Following on from the previous report, here’s the cyclemeter map of Monday’s cycle: Arran’s north loop. (I’ve no idea why the map doesn’t show the journey back across the String to Brodick.) Total distance 37·82 miles, at an average speed of 10·86 mph. (The true average will be very slightly higher because I started cyclemeter and then put gloves back before moving off – it was far too cold to cycle without gloves.)

We stopped briefly at

  • the florist just north of Brodick
  • Sannox cemetary to vist Elly’s mum and dad
  • Lochranza (toilet break)
  • Machrie (our second attempt to visit Elly’s friend’s tea-room – no joy thanks to the snow which had stopped everything on Arran’s west side the previous week)

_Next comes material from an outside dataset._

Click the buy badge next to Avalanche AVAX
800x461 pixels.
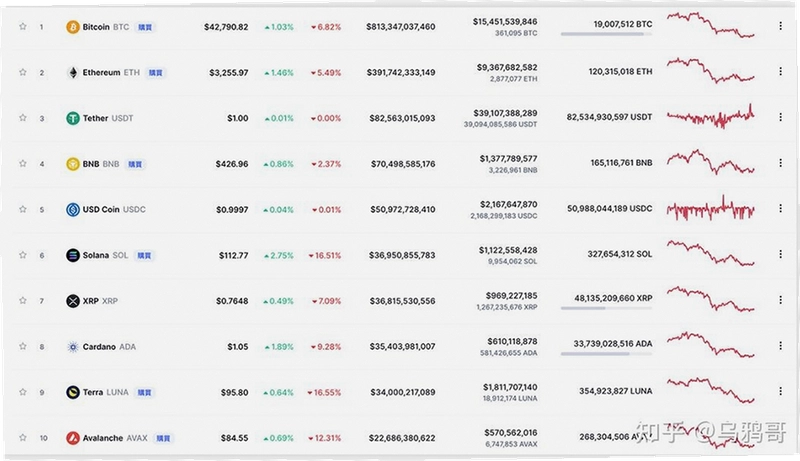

The wind which had helped us up the Boguille (the hill between Sannox and Lochranza) was against us on the west coast – it varied between bracing and horrendous. It didn’t get any better going up the String (the road that crosses Arran east-west), but it made the drop down the String back onto Brodick more interesting. I’m slightly disappointed that I didn’t break my personal downhill speed-record but there were too many cars and cross-gusts to let go of the brakes – or perhaps I’m just a wimp.

Cycling in brilliant sunshine, yet with freezing wind and snow either side of the road was weirdly beautiful. I wish I’d taken more photos…

Here’s some pix from the weekend (click the thumbnails to get full-size views).

Views from Lochranza
view view view

steamed-up camera (Machrie no-tea-room)
steamed-up steamed-up

Lev at Machrie
Lev

Peacock at our hotel
peacock

Marked

When Mood Music
2013-03-31 17:47:00 pissed off posh-hotel muzak

I received the following today:

Dear Student
Your coursework 1 mark today is x%. You can pick up the mark sheet from the school office on Tuesday 16 April – sorry it’s a bit late but I’m not back in Edinburgh until then.

I’m underwhelmed – this communication is from a computing lecturer: one who appears to specialise in online things, even.

  • This mark was given just within the 3-week deadline. However, I believe this deadline is about giving full feedback – so far this has been in the form of annotated marks sheets. As you can see, these won’t be available within the 3-week window. Considering that courseworks 1 and 2 for this module are closely entwined (requirements here), receiving full feedback could make a large difference to the overall module mark. There’s less than 2 weeks from when the mark sheets will be available to when coursework 2 is due.
  • Obviously this lecturer isn’t cut off from email. If it’s possible for other lecturers to email mark sheets as PDFs then it’s possible for this lecturer too.
  • And if it was possible for one of my lecturers to continue supporting students and being an all-round decent chap despite a massive personal misfortune earlier this year, then it’s possible for this lecturer to find a scanner if he’s marked our submissions in dead-tree format. (A few lecturers insist on electronic submissions, partly to avoid wastes of paper and partly to use plagiarism-testing sites.)

By the way, in my case x = 94. This is for 25% of the module, so I have 23·5% so far. Here’s my submission and here’s the updated marks infographic.

It’s currently feeling a bit weird that after all this time, I’m only 53% through my MSc in terms of potential marks. By the end of this term I’ll be 67% through – and then the dissertation, which has to be finished by Christmas 2014 will account for the final third.